Chief Justice David Maraga arrives for the hearing of the presidential election petition at the Supreme Court after Uhuru Kenyatta was declared winner in the October 26, 2017 elections, Nairobi, November 16, 2017. Photo/COURTESY
Focus will today be on Chief Justice David Maraga as Kenyans wait to see if the Supreme Court will uphold the reelection of President Uhuru Kenyatta or nullify it for a second time.
Will the Supreme Court deliver a unanimous decision? Will it be a tie or will there be a dissenting opinion once again, where the majority either for or against Uhuru’s election will carry the day?
Should the six judges, who heard the case tie and give a three-three verdict, then Uhuru will carry the day and he will be sworn into office on November 28.

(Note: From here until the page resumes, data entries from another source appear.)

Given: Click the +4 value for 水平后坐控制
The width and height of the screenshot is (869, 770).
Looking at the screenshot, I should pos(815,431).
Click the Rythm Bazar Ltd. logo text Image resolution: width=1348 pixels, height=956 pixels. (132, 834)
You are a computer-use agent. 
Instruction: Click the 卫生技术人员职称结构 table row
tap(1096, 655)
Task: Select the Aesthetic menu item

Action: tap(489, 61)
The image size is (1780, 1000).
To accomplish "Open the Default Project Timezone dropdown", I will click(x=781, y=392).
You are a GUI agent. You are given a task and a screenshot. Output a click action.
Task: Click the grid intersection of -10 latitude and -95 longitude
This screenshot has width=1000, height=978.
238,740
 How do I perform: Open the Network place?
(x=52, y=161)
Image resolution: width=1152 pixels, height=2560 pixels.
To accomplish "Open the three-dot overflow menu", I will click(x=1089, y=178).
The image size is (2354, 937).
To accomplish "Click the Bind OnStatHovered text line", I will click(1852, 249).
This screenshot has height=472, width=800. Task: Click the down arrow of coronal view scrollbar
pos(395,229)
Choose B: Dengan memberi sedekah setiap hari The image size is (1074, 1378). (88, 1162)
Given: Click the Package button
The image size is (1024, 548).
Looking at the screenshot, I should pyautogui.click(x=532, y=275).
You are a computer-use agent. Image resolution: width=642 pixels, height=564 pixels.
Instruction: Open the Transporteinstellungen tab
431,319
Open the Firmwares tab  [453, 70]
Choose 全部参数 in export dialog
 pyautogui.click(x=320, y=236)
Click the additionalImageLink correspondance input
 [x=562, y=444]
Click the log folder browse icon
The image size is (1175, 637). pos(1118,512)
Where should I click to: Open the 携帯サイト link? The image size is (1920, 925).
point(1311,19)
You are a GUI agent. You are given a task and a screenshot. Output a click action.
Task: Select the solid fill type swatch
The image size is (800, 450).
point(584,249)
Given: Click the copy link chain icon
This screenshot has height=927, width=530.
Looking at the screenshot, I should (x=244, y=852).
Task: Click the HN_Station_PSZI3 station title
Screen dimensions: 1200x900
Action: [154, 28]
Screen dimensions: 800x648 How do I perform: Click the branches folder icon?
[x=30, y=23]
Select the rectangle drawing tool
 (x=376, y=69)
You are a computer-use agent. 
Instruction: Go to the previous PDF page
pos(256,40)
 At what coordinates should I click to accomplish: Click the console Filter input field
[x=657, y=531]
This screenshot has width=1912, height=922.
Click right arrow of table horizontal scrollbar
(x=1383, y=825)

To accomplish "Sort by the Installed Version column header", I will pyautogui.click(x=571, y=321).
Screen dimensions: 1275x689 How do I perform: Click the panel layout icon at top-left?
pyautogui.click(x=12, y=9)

The six are Maraga, Deputy Chief Justice Philomena Mwilu, and justices Jackton Ojwang, Smokin Wanjala, Njoki Ndung’u and Isaac Lenaola.
They retreated on Thursday night with voluminous and lengthy submissions to come up with a verdict that will chart the country’s destiny and probably end months of speculations and political anxiety.
In his closing remarks, Uhuru urged the judges to dismiss the petition, saying there is zero basis to send Kenyans to another election.
Through his legal team, led by lawyer Fred Ngatia, the President accused the opposition of sponsoring “proxies” to challenge his well-deserved win after boycotting the October 26 poll.
His message to the court was “return the country to the Kenyan people” and rule for the “common good of the nation”.
But activists Njonjo Mue and Khelef Khalifa, through lawyers Julie Soweto and Harun Ndubi, told the judges not to fear nullifying Uhuru’s win for a second time as long as they uphold the rule of law and the Constitution.
Soweto said nullifying the “illegal election” will be “shutting the door unto darkness”.
The key issues the judges will look at include the question of nominations.
The electoral agency told the court it was guided by the Supreme Court’s decision of September 1, directing it to hold a repeat presidential election within 60 days.
The judges will also look at whether the election boycott in some regions affected the outcome of the presidential poll.
If the judges, either by majority or unanimously decide to invalidate Uhuru’s win, they will order a repeat election for a second time. The judges may also decide to dismiss the case.